[SPARK-33635][SS] Adjust the order of check in KafkaTokenUtil.needTokenUpdate to remedy perf regression #31056

HeartSaVioR · 2021-01-06T04:38:45Z

What changes were proposed in this pull request?

This PR proposes to adjust the order of check in KafkaTokenUtil.needTokenUpdate, so that short-circuit applies on the non-delegation token cases (insecure + secured without delegation token) and remedies the performance regression heavily.

Why are the changes needed?

There's a serious performance regression between Spark 2.4 vs Spark 3.0 on read path against Kafka data source.

Does this PR introduce any user-facing change?

No.

How was this patch tested?

Manually ran a reproducer (https://github.com/codegorillauk/spark-kafka-read with modification to just count instead of writing to Kafka topic) with measuring the time.

the branch applying the change with adding measurement

https://github.com/HeartSaVioR/spark/commits/debug-SPARK-33635-v3.0.1

the branch only adding measurement

https://github.com/HeartSaVioR/spark/commits/debug-original-ver-SPARK-33635-v3.0.1

the result (before the fix)

count: 10280000
Took 41.634007047 secs

21/01/06 13:16:07 INFO KafkaDataConsumer: debug ver. 17-original
21/01/06 13:16:07 INFO KafkaDataConsumer: Total time taken to retrieve: 82118 ms

the result (after the fix)

count: 10280000
Took 7.964058475 secs

21/01/06 13:08:22 INFO KafkaDataConsumer: debug ver. 17
21/01/06 13:08:22 INFO KafkaDataConsumer: Total time taken to retrieve: 987 ms

…enUpdate to remedy perf regression

HeartSaVioR · 2021-01-06T04:43:44Z

I just made the smallest change as a short-term solution (the problem will persist for end users using Kafka delegation token), as Spark 3.1.0 RC vote is happening and I don't want to drag the release too much.

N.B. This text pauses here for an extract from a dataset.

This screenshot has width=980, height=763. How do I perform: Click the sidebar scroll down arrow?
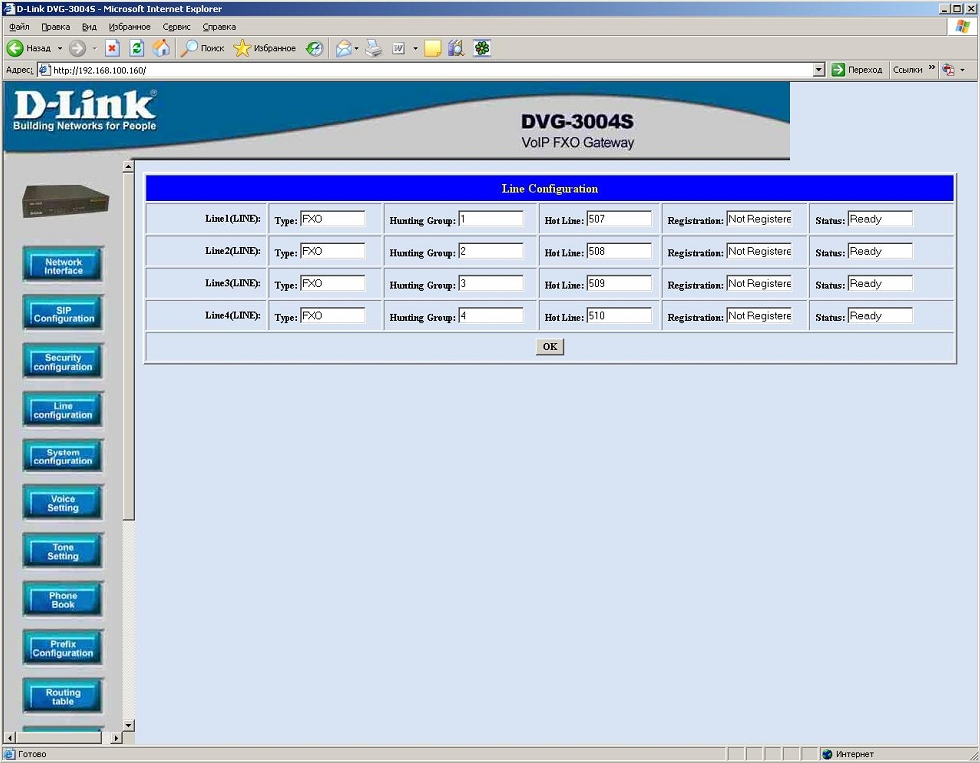tap(128, 725)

It would be ideal if we deal with long-term solution (making overhead of HadoopDelegationTokenManager.isServiceEnabled be minor, or reduce occurrence of the check heavily) in time, but just wanted to be safe.

HeartSaVioR · 2021-01-06T04:56:50Z

The further optimization should be depending on the possibility of "changes" in SparkConf on the fly. If we don't allow it (or at least Kafka/token related configuration), we just need to call HadoopDelegationTokenManager.isServiceEnabled once per JVM, and cache it to avoid calling per each get.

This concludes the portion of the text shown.